[Taxacom] Molecular shared derived characters (was, sine's, line's)

John Grehan jgrehan at sciencebuff.org
Fri May 13 07:34:55 CDT 2011


 

-----Original Message-----
From: Sergio Vargas [mailto:sevragorgia at gmail.com] 
Sent: Thursday, May 12, 2011 9:45 AM
To: taxacom-request at mailman.nhm.ku.edu; John Grehan
Subject: Re: Molecular shared derived characters (was, sine's, line's)

>I guess I just won't get it...

NO worries. I don't get a lot of things myself.

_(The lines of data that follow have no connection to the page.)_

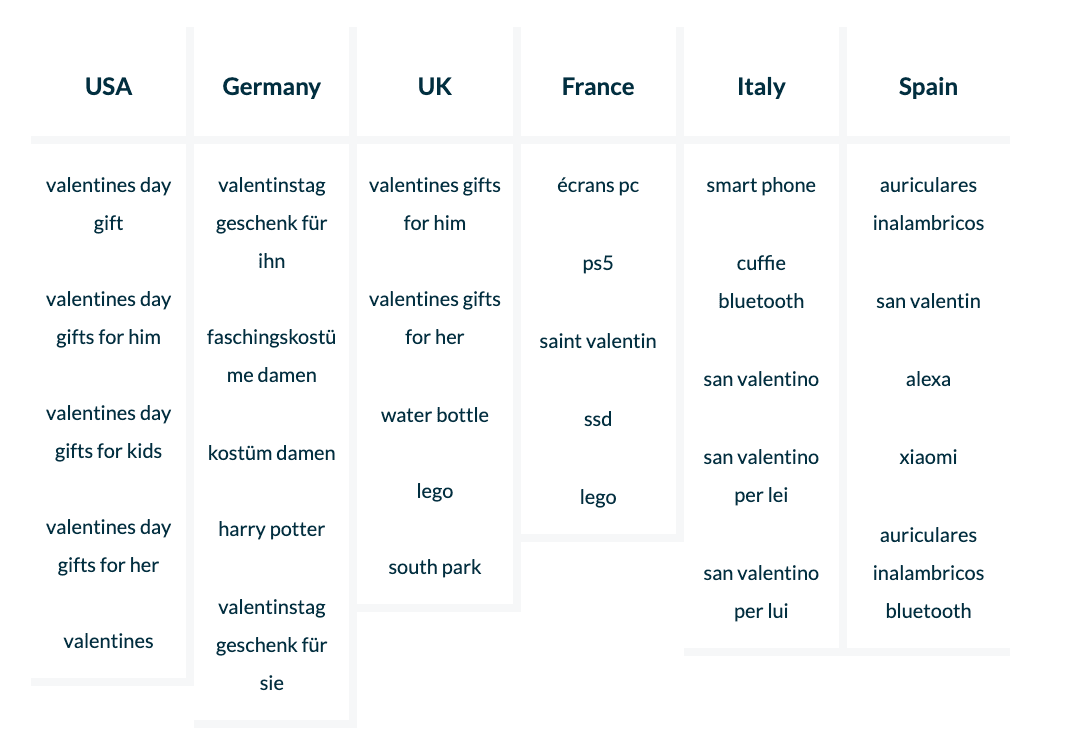Screen dimensions: 1090x742
Task: Select the 'ps5' keyword
Action: click(x=598, y=263)
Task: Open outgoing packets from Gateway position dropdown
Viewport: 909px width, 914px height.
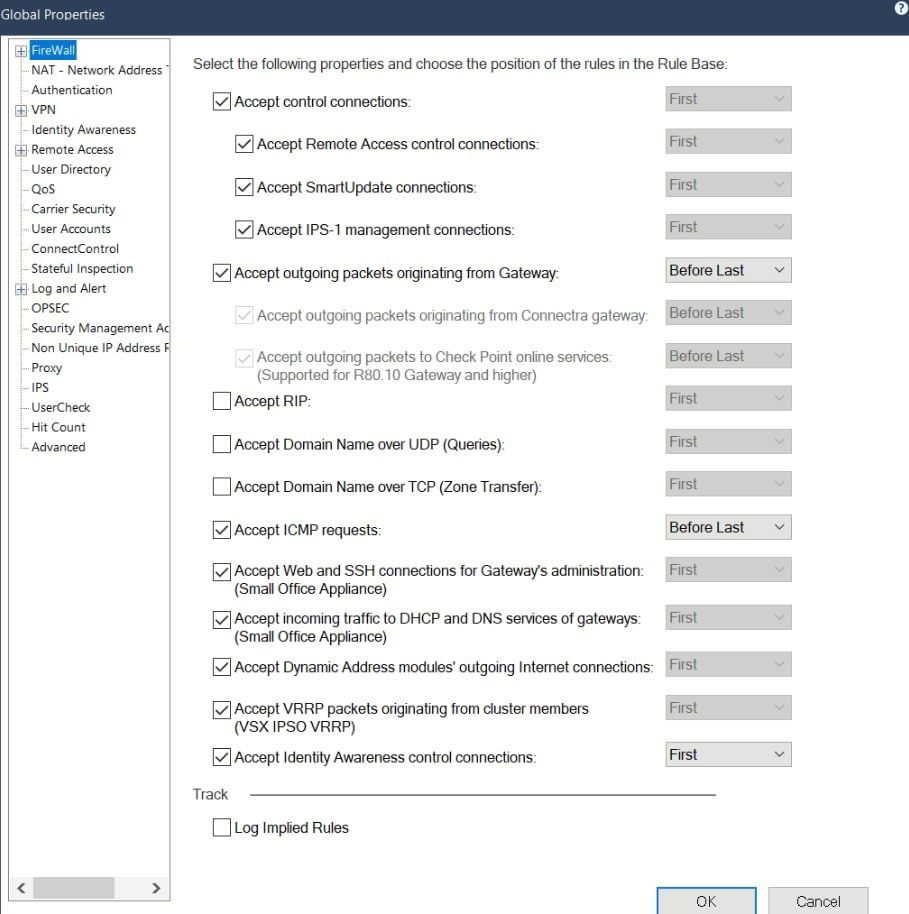Action: 728,270
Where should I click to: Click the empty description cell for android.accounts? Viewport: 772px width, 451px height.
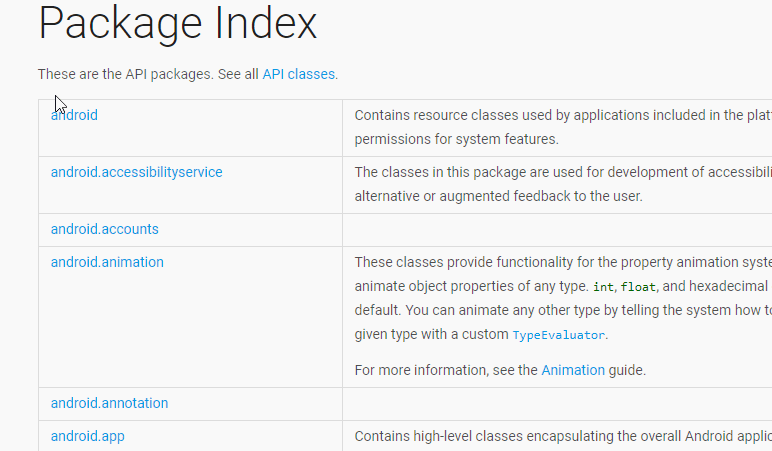click(x=556, y=229)
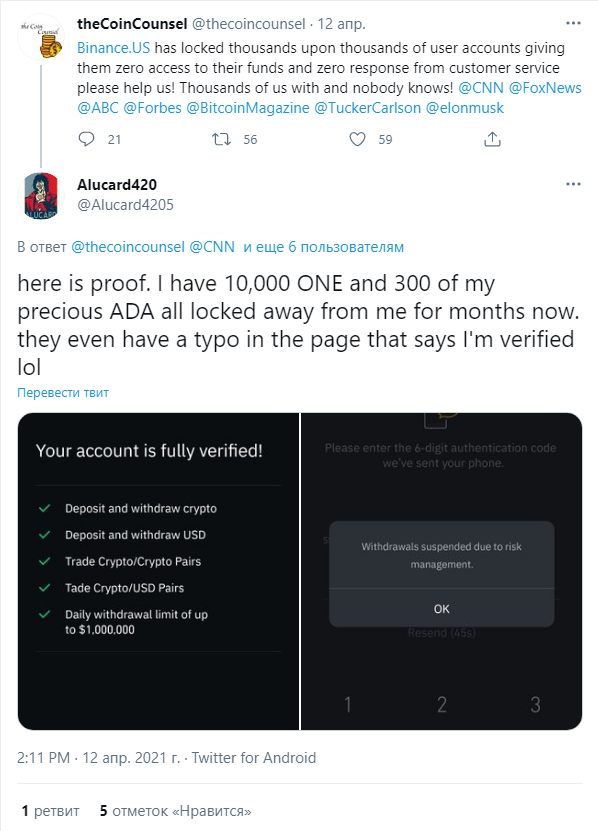Click the @elonmusk mention
This screenshot has width=598, height=831.
click(464, 108)
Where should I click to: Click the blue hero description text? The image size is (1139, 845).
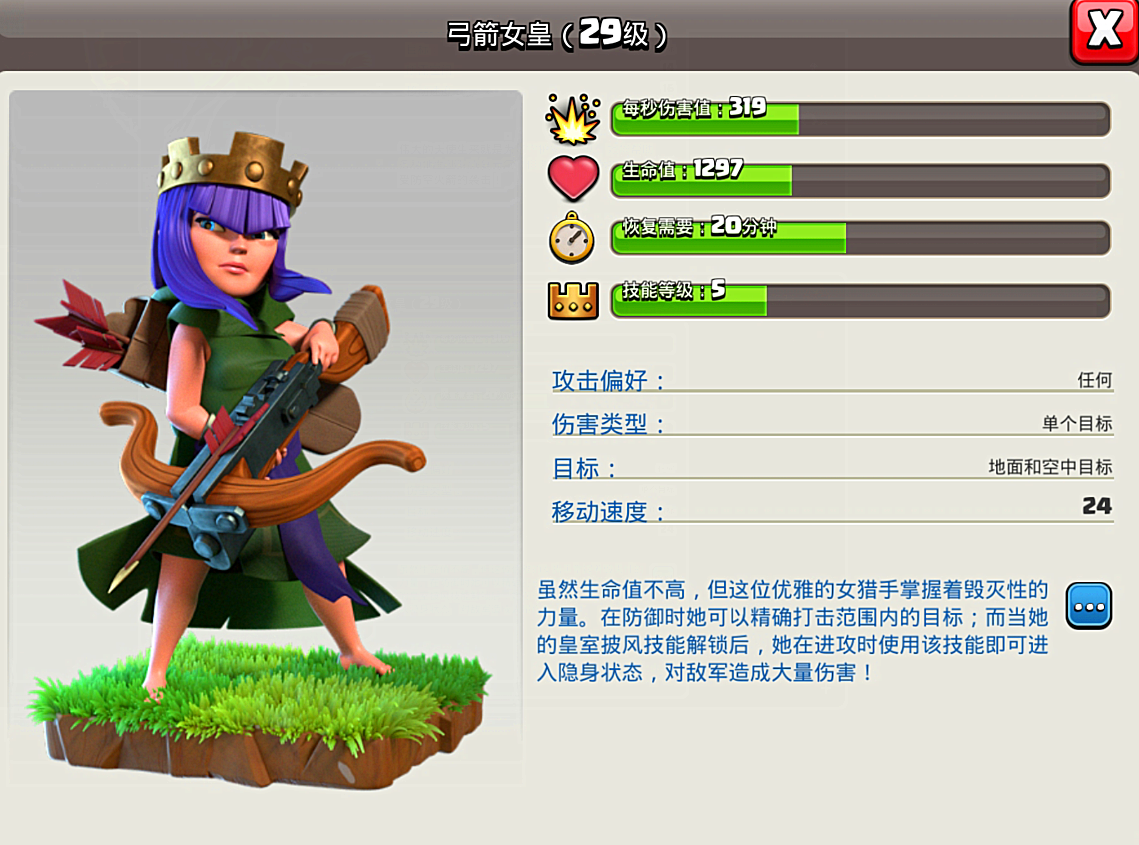793,631
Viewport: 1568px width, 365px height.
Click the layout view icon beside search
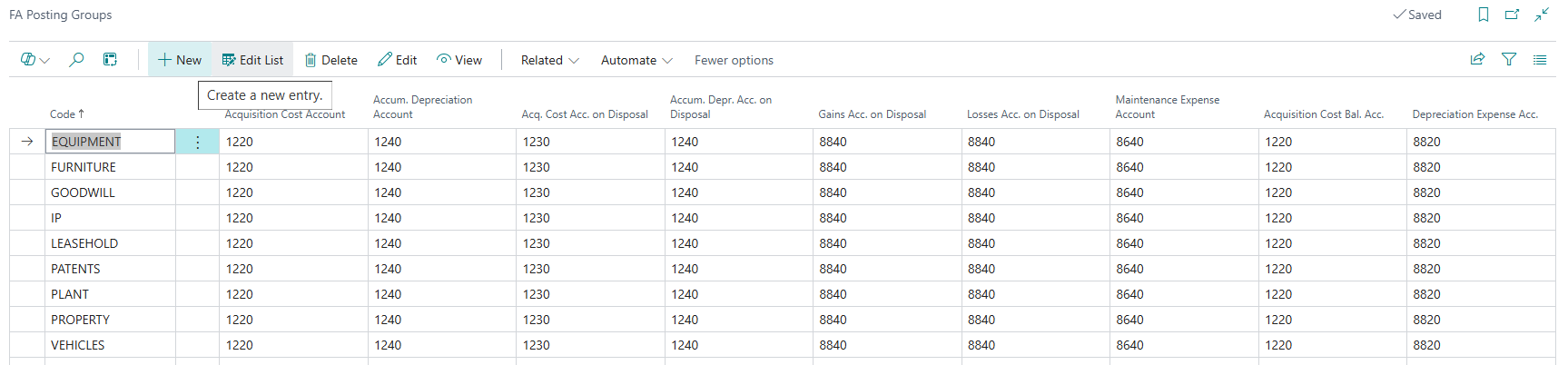110,60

> I just have two brief comments.

> no clock assumption is necessary for the analysis of molecular 
>characters either. 

Perhaps so, but in practice most if not all parsimony or other
phylogenetic clustering analyeses also assume a molecular clock.

> If you use parsimony, for instance, you only hope/assume 
> characters don't evolve to fast or to slowly so that you can 
> trace the evolution of the character. 

Do molecular phylogenies rest on a hope and a prayer?

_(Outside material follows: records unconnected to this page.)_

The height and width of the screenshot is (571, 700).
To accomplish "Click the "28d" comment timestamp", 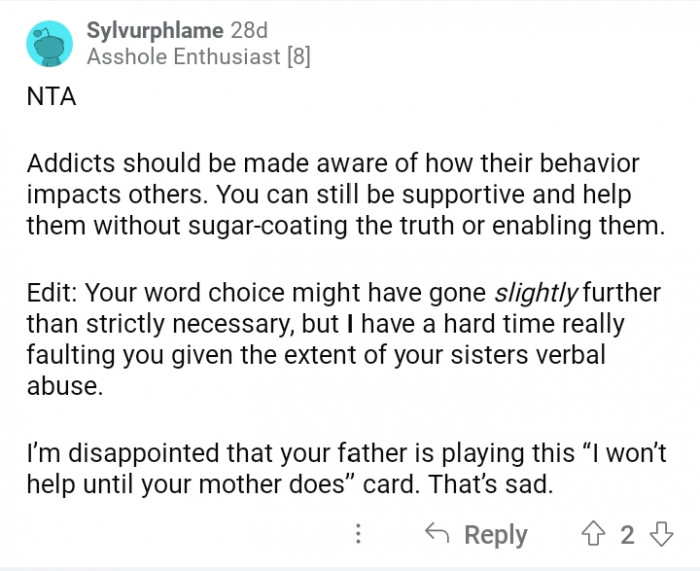I will click(x=249, y=30).
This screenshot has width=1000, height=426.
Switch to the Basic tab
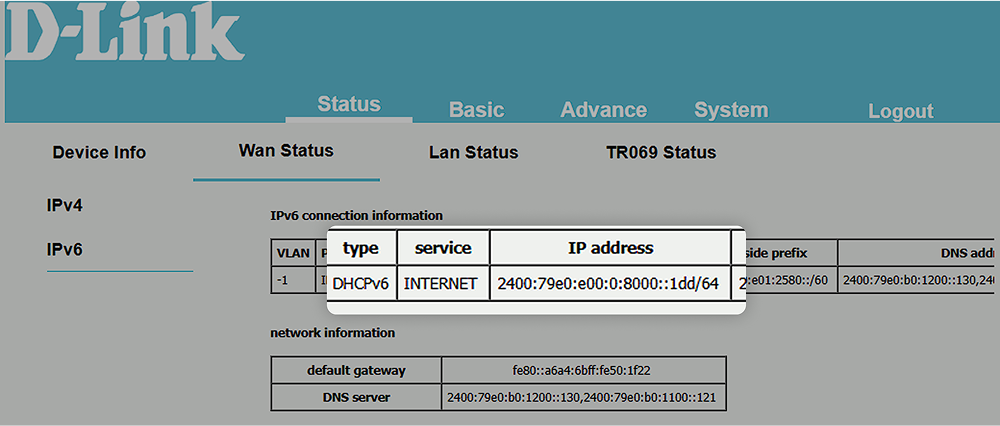click(x=476, y=111)
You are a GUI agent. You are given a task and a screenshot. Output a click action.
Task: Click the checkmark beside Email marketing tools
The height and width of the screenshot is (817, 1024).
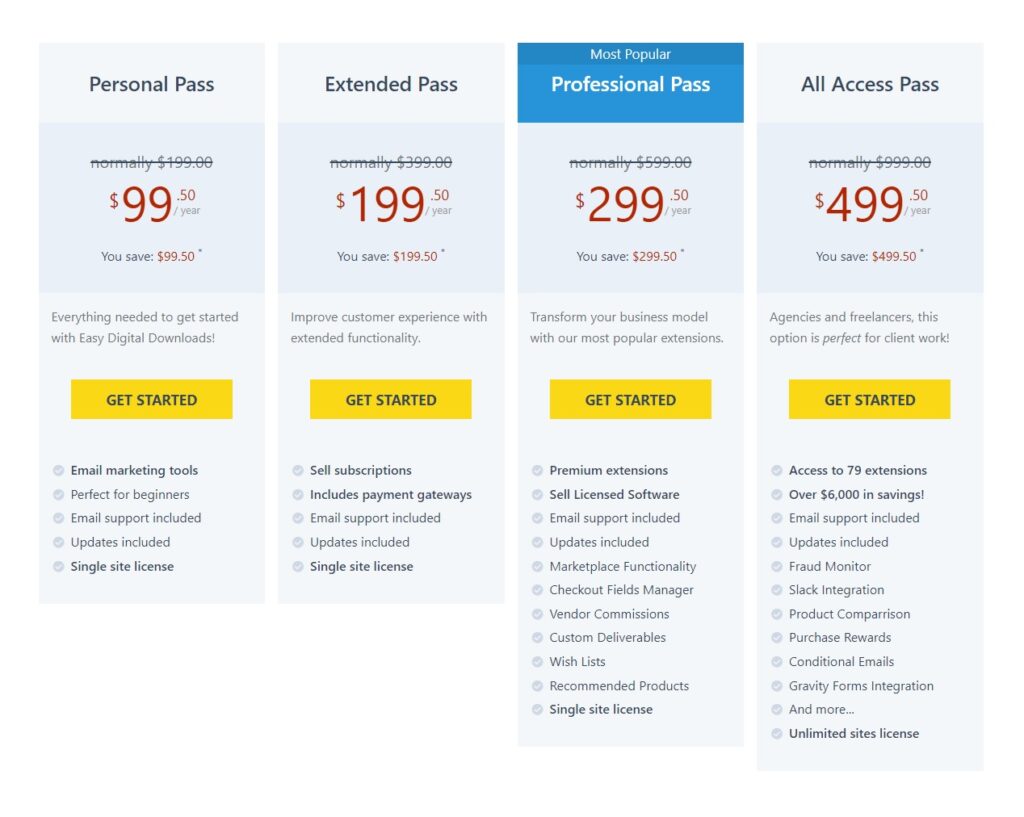click(x=58, y=470)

> This is also assumed when you analyze morphological characters.

Evolutionary rates have nothing to do with the identification of
uniquely shared characters in the LCA.

> The computer program actually treats the characters identically 
> no matter whether they are nucleotides or morphological 
> characters, and you can root the tree if you want or establish 
> transformation series if you want. 

The algorithm my treat them the same, but that does not mean that they
are.

> Your critique to molecular characters seem to be, precisely,
> that you cannot do any of the above (e.g. establishing 
> transformation series) with nucleotides because it is something 
> hard or impossible to do, and because you can do this with 
> morphological characters you prefer these characters. 

It's less about a 'transformation series' than it is being able to
recognize a common homology for a feature that is not identical in the
out and ingroups.

> The problem I see with this (but probably I am just not getting it) is

> that one could use (and has been used done over and over) a similar 
> argumentation line against morphological characters: morphological 
> characters are generally homoplasic or more prone to homoplasy,
labile, 
> and useless per se for phylogenetic inference. 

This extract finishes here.